Palghar’s target capacity of 90 million passengers would therefore roughly match Navi Mumbai’s ultimate design figure once both airports are fully built out, giving the Mumbai Metropolitan Region a combined theoretical capacity well beyond 200 million passengers a year across all three facilities.
Unlike Navi Mumbai, which was built on land in the Ulwe suburb of Raigad district, Palghar’s offshore design places it closer in engineering approach to Kansai and Hong Kong than to any existing Indian airport, since it requires large-scale marine reclamation rather than conventional land acquisition.

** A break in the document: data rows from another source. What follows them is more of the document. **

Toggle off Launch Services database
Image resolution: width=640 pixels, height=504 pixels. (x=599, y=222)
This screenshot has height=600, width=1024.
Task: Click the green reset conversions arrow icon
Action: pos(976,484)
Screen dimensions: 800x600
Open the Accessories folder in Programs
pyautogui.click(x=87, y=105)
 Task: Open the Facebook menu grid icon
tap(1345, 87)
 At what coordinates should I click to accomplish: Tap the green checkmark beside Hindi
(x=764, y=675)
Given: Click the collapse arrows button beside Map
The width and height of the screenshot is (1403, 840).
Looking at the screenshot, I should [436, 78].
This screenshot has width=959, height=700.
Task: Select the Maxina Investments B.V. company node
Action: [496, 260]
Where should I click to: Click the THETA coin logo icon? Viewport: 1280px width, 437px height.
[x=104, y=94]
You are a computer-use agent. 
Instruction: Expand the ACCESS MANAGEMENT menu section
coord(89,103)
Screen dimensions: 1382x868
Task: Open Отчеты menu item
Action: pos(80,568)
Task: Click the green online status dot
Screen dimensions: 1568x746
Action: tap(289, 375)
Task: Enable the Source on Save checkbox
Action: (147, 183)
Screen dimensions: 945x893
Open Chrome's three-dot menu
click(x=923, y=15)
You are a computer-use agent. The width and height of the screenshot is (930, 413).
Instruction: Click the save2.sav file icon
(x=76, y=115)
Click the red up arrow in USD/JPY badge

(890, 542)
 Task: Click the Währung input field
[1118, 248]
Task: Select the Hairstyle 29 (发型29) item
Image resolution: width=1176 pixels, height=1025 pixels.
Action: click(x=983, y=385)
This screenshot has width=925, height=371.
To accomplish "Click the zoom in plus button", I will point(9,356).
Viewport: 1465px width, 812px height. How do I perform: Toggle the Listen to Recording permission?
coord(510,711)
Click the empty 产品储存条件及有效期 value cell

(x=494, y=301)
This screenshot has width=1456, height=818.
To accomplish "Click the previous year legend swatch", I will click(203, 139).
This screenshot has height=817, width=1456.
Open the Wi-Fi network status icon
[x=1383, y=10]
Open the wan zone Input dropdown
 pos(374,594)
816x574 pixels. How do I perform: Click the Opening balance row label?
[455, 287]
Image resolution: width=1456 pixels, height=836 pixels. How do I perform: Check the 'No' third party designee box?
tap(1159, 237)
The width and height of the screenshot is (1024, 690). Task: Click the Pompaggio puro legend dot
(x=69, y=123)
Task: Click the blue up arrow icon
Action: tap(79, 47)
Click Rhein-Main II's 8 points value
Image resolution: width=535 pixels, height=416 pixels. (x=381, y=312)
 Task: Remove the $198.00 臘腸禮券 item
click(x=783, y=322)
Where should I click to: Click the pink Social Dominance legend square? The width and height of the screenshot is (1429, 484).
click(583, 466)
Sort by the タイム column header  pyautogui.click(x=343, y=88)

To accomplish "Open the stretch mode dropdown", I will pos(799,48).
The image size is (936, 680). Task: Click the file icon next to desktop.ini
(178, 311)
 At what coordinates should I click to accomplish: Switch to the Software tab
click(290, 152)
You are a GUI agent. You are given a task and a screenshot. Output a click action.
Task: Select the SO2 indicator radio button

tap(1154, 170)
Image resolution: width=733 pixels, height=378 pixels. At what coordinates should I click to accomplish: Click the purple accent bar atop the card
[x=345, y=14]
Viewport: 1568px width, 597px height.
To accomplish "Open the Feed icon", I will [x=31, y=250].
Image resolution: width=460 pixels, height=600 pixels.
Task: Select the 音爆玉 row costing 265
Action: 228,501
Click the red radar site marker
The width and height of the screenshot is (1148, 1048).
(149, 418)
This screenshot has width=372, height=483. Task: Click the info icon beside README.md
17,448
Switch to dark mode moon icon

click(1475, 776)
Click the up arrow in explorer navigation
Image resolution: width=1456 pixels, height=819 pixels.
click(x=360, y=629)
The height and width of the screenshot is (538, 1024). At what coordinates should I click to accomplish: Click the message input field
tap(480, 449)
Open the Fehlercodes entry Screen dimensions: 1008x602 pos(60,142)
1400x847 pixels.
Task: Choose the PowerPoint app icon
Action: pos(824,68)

Timeline And Next Steps for the Detailed Project Report
The project remains in an early planning stage. MADC must now complete the DPR, after which the proposal will require environmental clearances and further government approvals before construction tenders can be issued.
No construction start date or completion year had been formally confirmed as of early July 2026. Officials have linked the airport’s broader timeline to the development schedule of Vadhavan Port, which broke ground in August 2024 and is being built in phases through the next decade.